Un virus vivant atténué possède l’avantage de provoquer une réponse immunitaire complète et robuste ainsi qu’une immunité durable, sans besoin d’adjuvants (des produits stimulant les défenses de l’organisme). C’est aussi une méthode peu coûteuse. Cependant, elle peut présenter des risques pour les personnes dont le système immunitaire est fragile et moins apte à lutter contre un virus, même affaibli : elle n’est donc pas recommandée pour des publics à risque. Ce type de vaccin présente également le risque d’aggraver l’infection au Sars-CoV-2 au lieu d’aider l’organisme à la combattre. Ce phénomène, connu sous le nom d’Antibody-dependant enhancement (ADE) a été à l’origine du fiasco du vaccin contre la dengue conçu par Sanofi-Pasteur, lequel avait causé la mort de plusieurs enfants entre 2016 et 2017 aux Philippines. Les vaccins à virus atténué demandent en outre à être réfrigérés et protégés de la lumière, ce qui peut compliquer leur transport et leur conservation.
Exemples : les vaccins ROR (rougeole-oreillons-rubéole) et ceux contre la varicelle
Les vaccins à virus inactivé
Le virus injecté a été tué (par chaleur, radiations ou exposition à des agents chimiques) et a perdu sa capacité à se répliquer dans l’organisme. Mais il a gardé suffisamment de son intégrité physique pour être reconnu par le système immunitaire.
Si cette méthode est plus sûre que celle des virus atténués – surtout pour des publics fragiles – la protection immunitaire qu’elle confère est moins durable et moins complète, car le traitement physique des virus peut endommager une ou plusieurs de ses protéines antigènes. Il faut donc à la fois des adjuvants ainsi que plusieurs doses pour créer une protection efficace.
Qu’est-ce qu’un adjuvant ?
Les vaccins à vecteur viral
Les vaccins à vecteur viral répliquant
Ils utilisent des virus capables de se répliquer dans le corps humain, mais que l’on a affaiblis pour leur ôter tout pouvoir pathogène, ou choisis parce qu’ils n’en ont pas ou peu.
Ces virus sont porteurs d’un code génétique modifié pour fabriquer les antigènes du coronavirus. Ainsi, une fois que le virus « véhicule » pénètre dans une cellule humaine, son matériel génétique (modifié pour coder la protéine de spicule) y est libéré puis « lu », afin de produire à la fois la protéine de spicule du coronavirus et des copies de lui-même qui iront infecter de nouvelles cellules.
Cette technique permet d’obtenir une forte réaction immunitaire (ce qui est positif), ainsi qu’une protection durable. Mais elle est coûteuse et complexe, et son efficacité peut être compromise si la personne a déjà été en contact avec le virus choisi pour livrer l’antigène. Ce dernier ne doit pas déclencher la réaction des anticorps contre sa version « originale », au risque de se faire éliminer avant d’avoir réussi à provoquer une réaction immunitaire contre l’antigène dont il est porteur.

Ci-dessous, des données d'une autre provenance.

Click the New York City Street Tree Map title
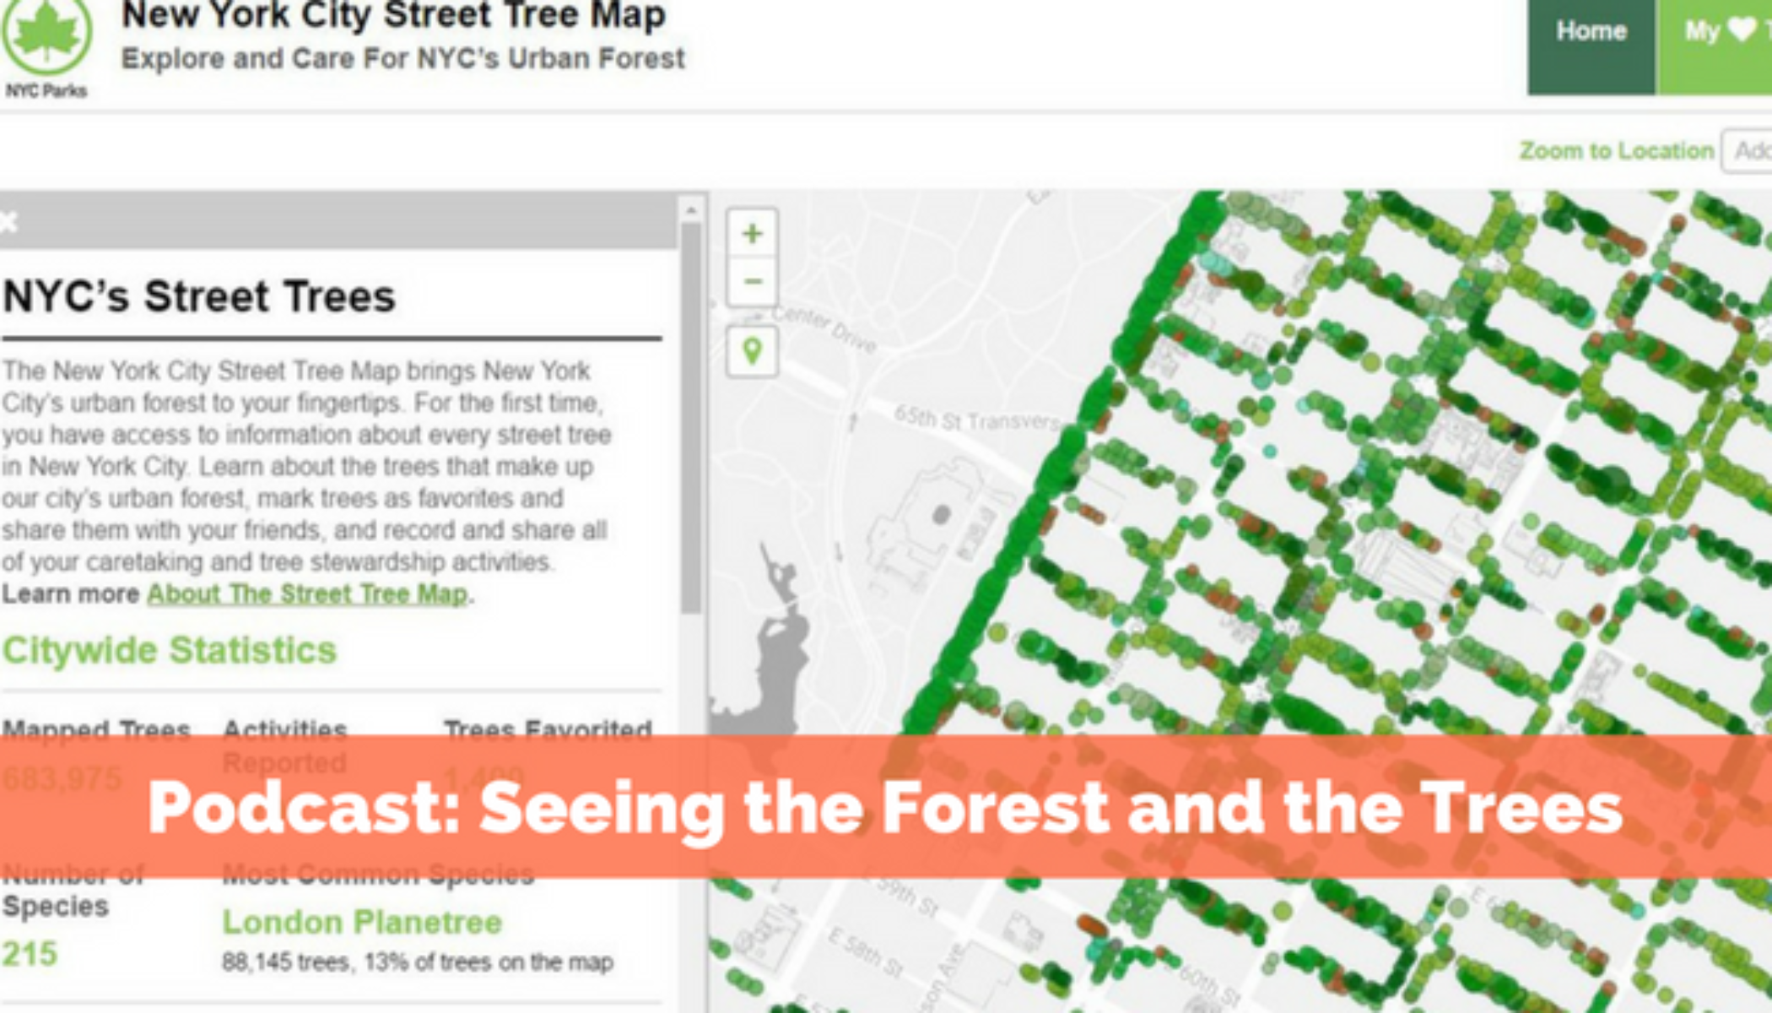The width and height of the screenshot is (1772, 1013). tap(393, 15)
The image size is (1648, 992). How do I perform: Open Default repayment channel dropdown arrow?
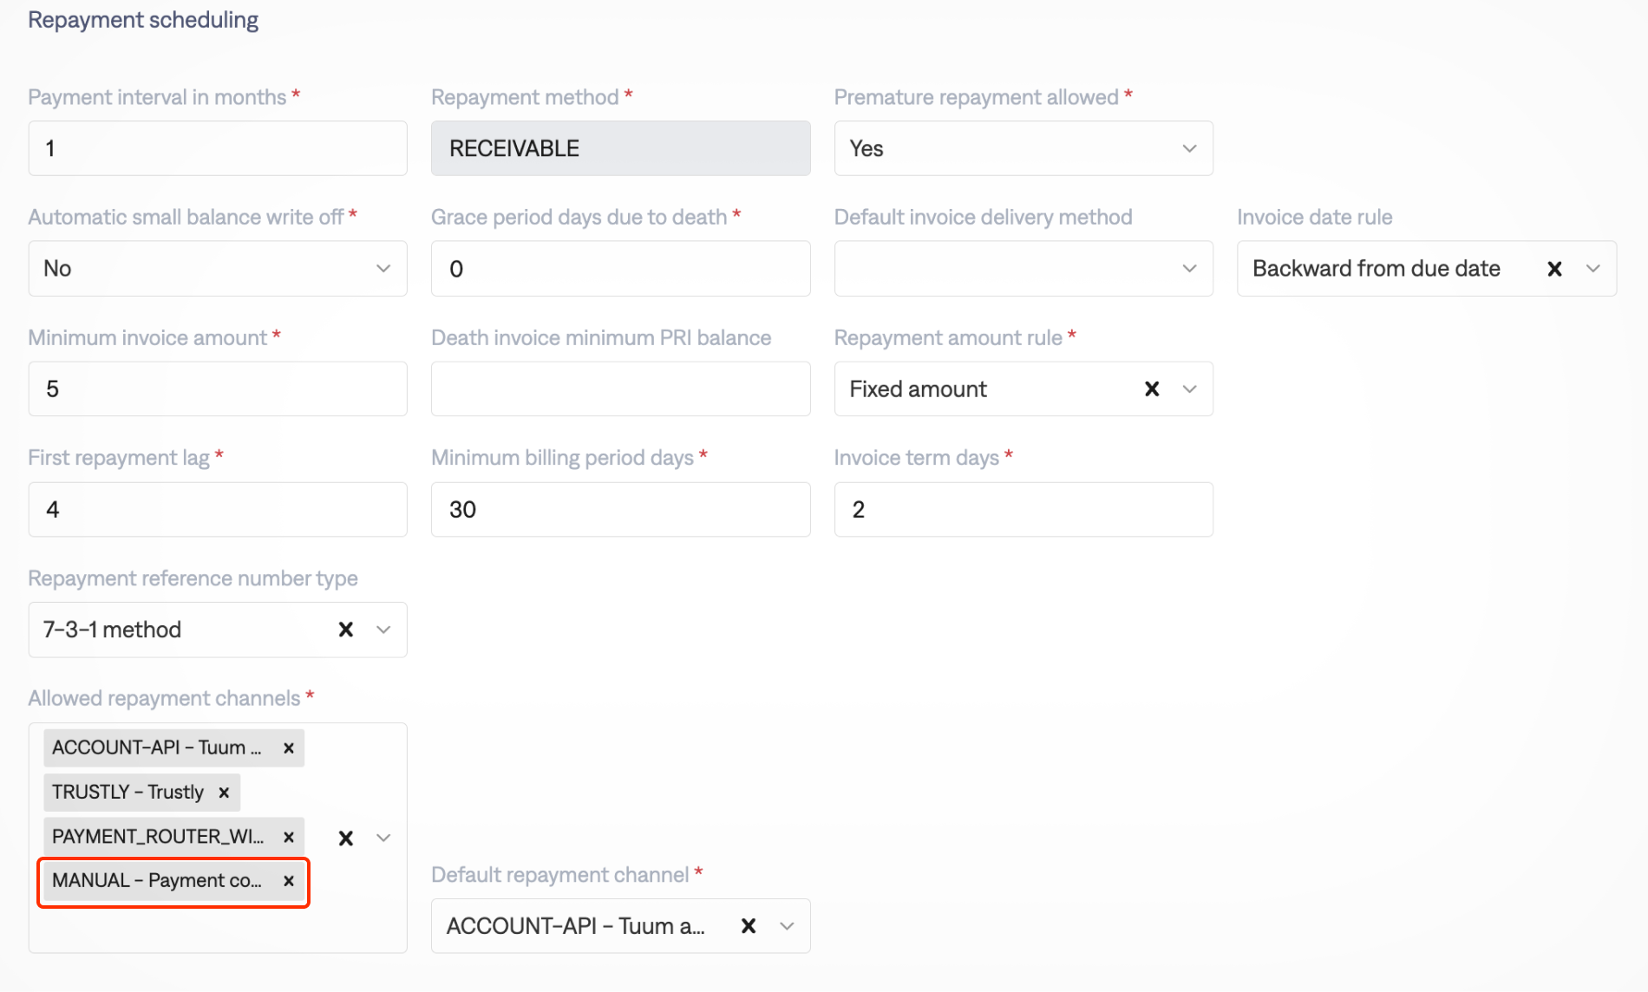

Exemples : le vaccin développé contre Ebola (2016)
Les vaccins à vecteur viral non répliquant
Le fonctionnement de ces vaccins est similaire à ceux qui utilisent des vecteurs viraux répliquants, à la différence que, une fois entré dans la cellule, le virus ne fabriquera que l’antigène choisi et non des copies de lui-même.
Cette technique, utilisée en thérapie génique depuis longtemps, est considérée comme très sûre, mais longue à développer. Contre le Covid-19, les adénovirus sont particulièrement utilisés par les chercheurs. Cette famille de virus, connue pour provoquer surtout des infections respiratoires banales, offre une bonne stabilité, une grande sûreté et une simplicité de manipulation avantageuse.